When an Injury Closes Your Business

A slip-and-fall at your commercial property, a workplace injury that shuts down operations, or a fire caused by a third party's negligence — these events can force a business to close temporarily or permanently. If you carry business interruption (BI) coverage, your policy may reimburse lost income and continuing expenses during the closure.

Understanding how BI insurance works and where claims break down can mean the difference between recovering and going under.

What Business Interruption Insurance Covers

Standard BI coverage replaces net income the business would have earned during the period of restoration, plus continuing fixed expenses such as rent, payroll, and utilities. Coverage is typically triggered by direct physical loss or damage to covered property from a covered peril.

Additional coverages sometimes included are: - Extra expense: Costs above normal operations needed to continue business (temporary location, equipment rental) - Contingent BI: Losses caused by damage to a key supplier's or customer's property - Civil authority: Losses from government-ordered closures due to nearby property damage

Why BI Claims Are Often Denied

No physical damage. Insurers frequently deny BI claims that arise from injury liability closures, arguing there was no physical damage to the property. Courts have split on this issue.

Period of restoration disputes. Insurers may argue the business could have reopened sooner, limiting the covered period artificially.

Documentation gaps. BI claims require detailed financial records — tax returns, profit and loss statements, payroll records. Businesses with informal bookkeeping often struggle to substantiate losses.

Policy exclusions. Communicable disease, government action, and utility interruption exclusions can bar coverage depending on the circumstances.

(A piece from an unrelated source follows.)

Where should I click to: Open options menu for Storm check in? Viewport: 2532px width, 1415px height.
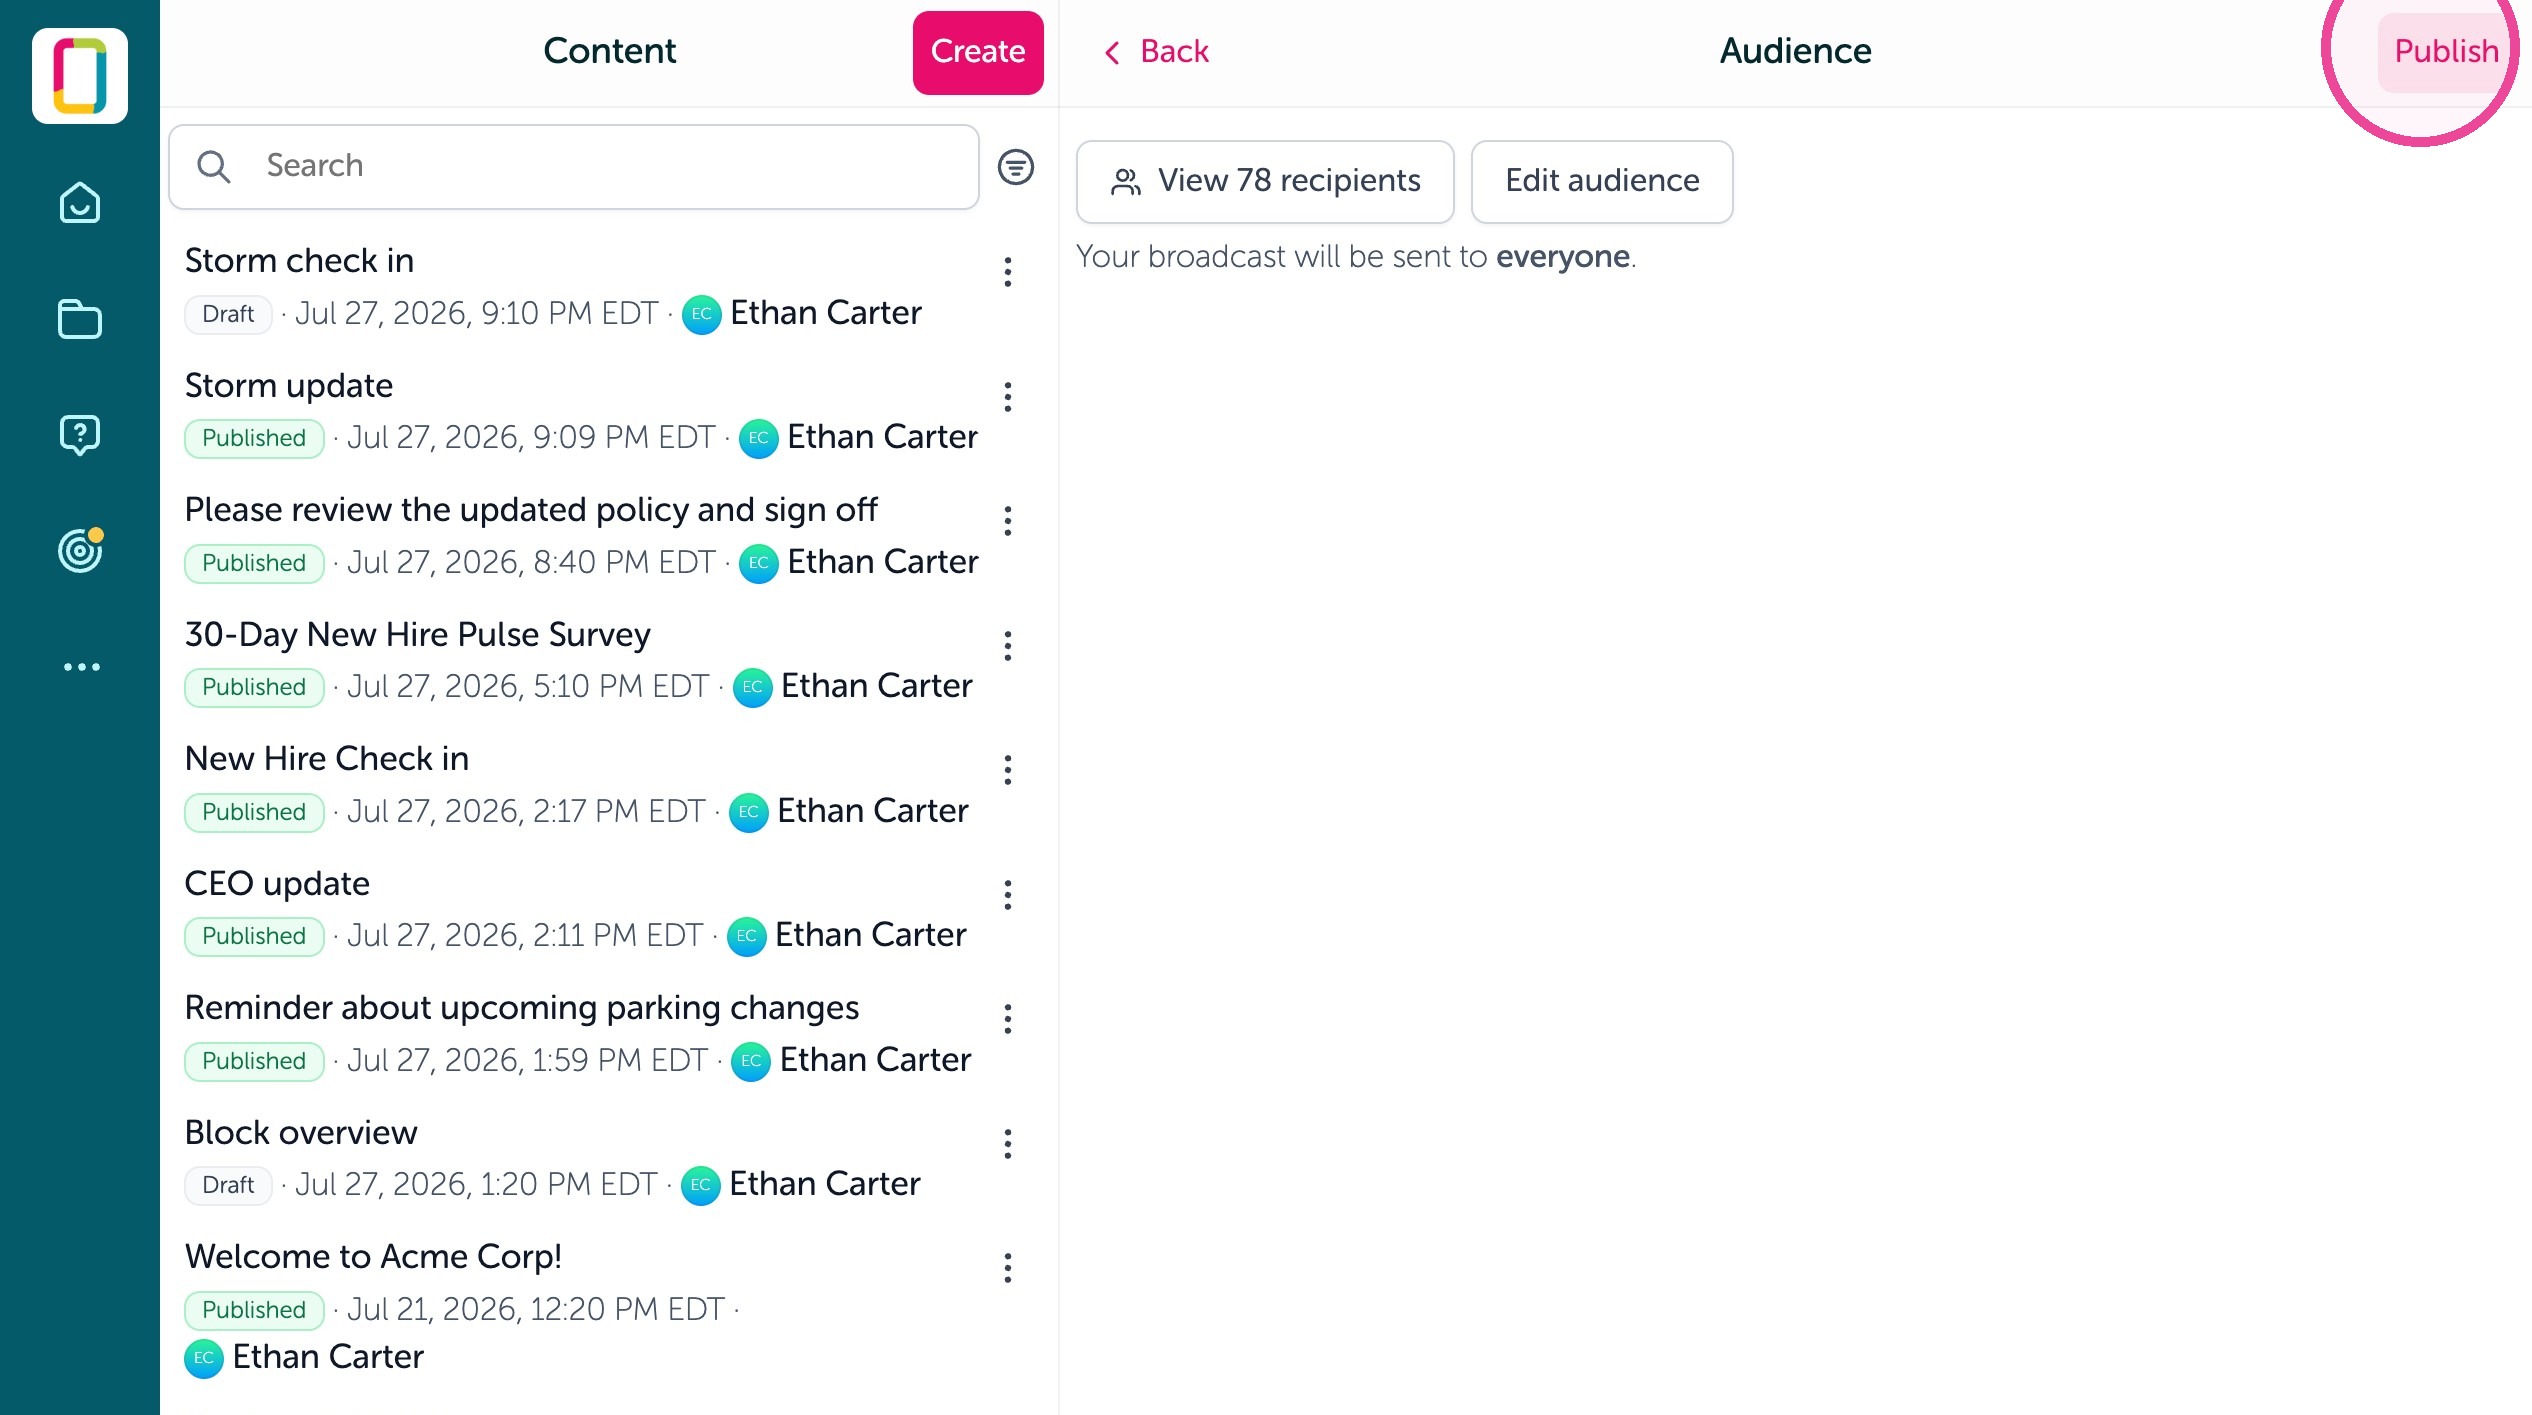pyautogui.click(x=1008, y=272)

Pursuing a Third-Party Claim

If the interruption was caused by a third party's negligence — a fire set by a contractor, a customer injured because of a defective product installed by someone else — you may have a direct negligence or products liability claim against that party. Lost business income is a recoverable economic damage in most personal injury frameworks.

Building Your BI Claim

Start documenting immediately: daily revenue comparisons, employee hours, supplier invoices, and communications with contractors overseeing repairs. Engage a forensic accountant early if losses are substantial. Most BI claims involve contested calculations, and professional documentation gives you far more leverage.

Consult with both a business attorney and an insurance coverage attorney if the claim is large or contested.

For informational purposes only. Not legal advice. Consult a licensed attorney.